Amanda O’Toole has been killed, and after she died four of her fingers were surgically removed by someone who obviously knew what they were doing.
The police investigating the killing are convinced that Jennifer White has killed Amanda, who was her neighbour and best friend.
Jennifer White is a retired orthopaedic surgeon who used to specialise in hands. And Jennifer has Alzheimer’s, which makes her a very unreliable suspect and almost impossible to interrogate.
As her Alzheimer’s gets steadily worse, Jennifer moves backwards and forwards through her memories throwing light on her life, her marriage her children and her, at times volatile, relationship with Amanda.
Did she kill and/or mutilate Amanda? Even Jennifer isn’t sure about the answer to that question, and when the solution to the mystery is revealed to her, all we know for sure is that she won’t be able to remember it.

This was a chilling read on several levels.
There is of course Amanda’s death and what was done to her afterwards, which in and off itself would be scary enough. But in many ways, for me, that was the least chilling part of the story.
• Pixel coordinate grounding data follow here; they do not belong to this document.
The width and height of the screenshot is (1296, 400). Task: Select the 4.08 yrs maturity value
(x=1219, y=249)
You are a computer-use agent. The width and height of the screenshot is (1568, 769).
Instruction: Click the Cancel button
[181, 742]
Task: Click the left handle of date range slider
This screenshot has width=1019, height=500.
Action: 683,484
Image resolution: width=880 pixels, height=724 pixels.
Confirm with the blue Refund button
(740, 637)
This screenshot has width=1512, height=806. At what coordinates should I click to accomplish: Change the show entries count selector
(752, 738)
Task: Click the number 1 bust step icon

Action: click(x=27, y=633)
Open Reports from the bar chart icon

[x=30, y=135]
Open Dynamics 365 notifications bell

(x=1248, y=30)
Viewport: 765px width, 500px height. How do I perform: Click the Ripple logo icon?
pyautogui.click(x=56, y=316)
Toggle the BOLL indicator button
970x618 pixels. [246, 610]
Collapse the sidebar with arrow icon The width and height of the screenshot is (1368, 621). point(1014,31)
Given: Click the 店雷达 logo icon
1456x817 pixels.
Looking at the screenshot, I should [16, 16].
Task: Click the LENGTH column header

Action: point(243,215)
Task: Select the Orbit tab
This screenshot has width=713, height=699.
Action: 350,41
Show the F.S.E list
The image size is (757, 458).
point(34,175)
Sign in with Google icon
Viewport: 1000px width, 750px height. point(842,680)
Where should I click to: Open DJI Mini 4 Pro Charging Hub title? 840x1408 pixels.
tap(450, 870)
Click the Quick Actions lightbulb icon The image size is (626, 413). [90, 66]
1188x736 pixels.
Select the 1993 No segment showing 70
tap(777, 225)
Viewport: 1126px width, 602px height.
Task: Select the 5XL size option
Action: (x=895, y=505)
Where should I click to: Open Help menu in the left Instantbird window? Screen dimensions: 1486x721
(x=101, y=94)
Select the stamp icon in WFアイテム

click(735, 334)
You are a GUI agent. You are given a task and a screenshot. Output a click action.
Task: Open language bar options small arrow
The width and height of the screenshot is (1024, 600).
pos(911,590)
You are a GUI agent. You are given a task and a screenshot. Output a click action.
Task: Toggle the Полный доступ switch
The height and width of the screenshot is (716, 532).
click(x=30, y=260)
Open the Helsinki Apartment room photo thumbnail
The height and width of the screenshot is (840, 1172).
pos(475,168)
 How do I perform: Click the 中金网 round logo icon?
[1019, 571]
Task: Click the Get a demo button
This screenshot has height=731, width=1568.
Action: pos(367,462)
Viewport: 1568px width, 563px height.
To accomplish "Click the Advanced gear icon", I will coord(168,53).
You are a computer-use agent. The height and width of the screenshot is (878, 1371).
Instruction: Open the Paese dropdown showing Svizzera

The relationships in the book affected me more. The relationships between Jennifer and those around her, her deceased husband, her children and her friend Amanda all seemed to have dark aspects. Jealousies, rivalries and power struggles seemed to be below (and at times in the forefront of) a lot of her interactions with others.
However, by far the most chilling aspect of this book was the disease, Alzheimer’s.
This has been the second book I read about a person slowly losing herself to Alzheimer’s. And as I did when I read Still Alice by Lisa Genova I found myself scared by the disease and by what it does to the person suffering from it and those who have to watch the slow but unrelentless deterioration.
This is a very well written book. I could picture Jennifer, and although I didn’t like her very much, I was able to feel and understand her despair and anger.
Alice LaPlante made Jennifer’s shrinking world very real for me which means that this is a story that will stay with me for a long time.
I’m not sure what other people will make of this review. While my rating shows that I think this is a good book, I can’t help feeling that what I’ve written about it could well put people of reading it. I hope that isn’t the case though, since this is an original and fascinating, if at times disturbing, read.